“My giggle is gone.
I can’t seem to laugh
and I don’t know what’s wrong.
from Henry Hyena, Why Won’t You Laugh?
written by Doug Jantzen
illustrated by Jean Claude
Simon & Schuster/Aladdin, 2015
accessed on YouTube 2/13/23
Mom would be putting the finishing touches on dinner when Dad got home from work. We kids would be belly-laughing at the Three Stooges on TV in the living room as Dad hung up his hat, loosened his tie, and joined us. Mom muttered about insensitivity, lack of empathy, and how hurting someone isn’t funny as she called us all in to eat dinner.
Mom had a great sense of humor. She just didn’t get the stooges, or any other slapstick, either. Some people are like that.
Usually, if we look for it, we can find the humor in most situations. Time and distance sometimes need to work their magic, but even the blackest cloud can sport a silver lining, if we look hard enough in the right places.
Humor comes in many guises, not only slapstick. And a side-splitting belly laugh, no matter where it comes from, really is good medicine.
The Idioms website attributes the phrase all the way back to Proverbs 17:22 which states “A merry heart does good like a medicine: but a broken spirit dries the bones.” (I updated the translation a little.)
In modern times, Norman Cousins brought the phrase into public awareness and Patch Adams, a real doctor who believed that the core principles of love and laughter should be the basis of a physician’s bedside manner, brought the phrase to life. Robin Williams’s portrayal of the doc in the 1998 film, Patch Adams is worth a look.
But is it true? Can laughter really heal us? According to lots of research, the short answer is “yes!” Now I will not discount modern medical breakthroughs, including aspirin, plaster casts, and chemotherapy when necessary, but a good dose of laughter, the more raucous the better, helps, too.
Laughter is an antidote for stress. A hearty laugh increases our intake of oxygen which increases circulation which helps control the amount of cortisol flowing through our bodies. Cortisol is an important hormone that manages blood sugar levels, reduces inflammation, manages metabolism, and triggers the fight or flight response. But too much cortisol and we feel stress.
A rollicking laugh increases then decreases our stress response. The wonderful result is that relaxed feeling we all seek.

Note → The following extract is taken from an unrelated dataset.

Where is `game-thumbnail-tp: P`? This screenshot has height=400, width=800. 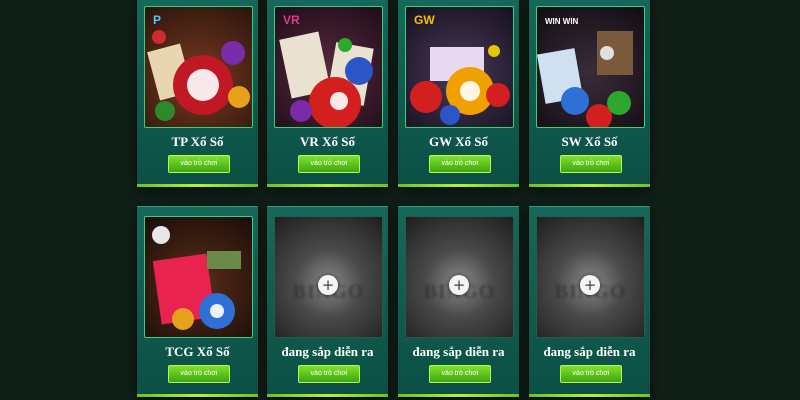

True laughter increases our pain tolerance by releasing endorphins, our bodies’ own natural painkillers.
Long term, laughter can improve our immune system. An article from The Mayo Clinic says negative thoughts cause chemical reactions that bring more stress into our systems. Our immunity decreases. But positive thoughts release neuropeptides that help fight stress and potentially fight off more-serious illnesses.
In our 2023 world full of real suffering, anxiety, and existential threats, (you know what they all are) laughter can help lighten stress, decrease depression, and bring a little more joy into our lives.
And here’s some more good news. Laughter can be learned. We can all improve (or discover) our own sense of humor. That same Mayo Clinic article tell us how.
Add more humor to your life.
Read funny greeting cards at the corner drug store, grocery store, or look on-line. Hang up funny comics from the newspaper on the bathroom mirror or refrigerator. (I know I’m dating myself here, but I still support our local paper). Watch a funny movie. Young Frankenstein, Meet the Parents, Patch Adams anyone?
Find the joke section in the local library’s children’s section (793.7 if your library uses the Dewey Decimal System) and look for the corniest ones there.
I just found out about laughter yoga. It’s a fake it till you make it situation. At first your laughter is forced. As you continue, it becomes more spontaneous. And it has the added benefit of laughing in a group.
Humor takes many forms. Look for what tickles your funny bone. Irony, witty puns, self-deprecating humor (try David Sedaris’s “The Christmas Elf”), dark humor (anything Roald Dahl), or a good parody.
To me, there’s nothing too much funnier than a gooey, pie-in-the-face slapstick routine. Those three stooges, Larry, Curly, and Moe (and later, Shemp and Joe) were timing masters and guffaw-inducing geniuses. That is, if stapstick is your thing, too.
I finished Black Faces, White Spaces by Carolyn Finney (University of North Carolina Press, 2014). She uses a variety of sources including magazines, film, interviews, and popular culture to examine why Black people are underrepresented in America’s National Parks, local parks, and the outdoors in general. It’s an interesting and important premise, but a little fact-heavy and a little narrative-shy.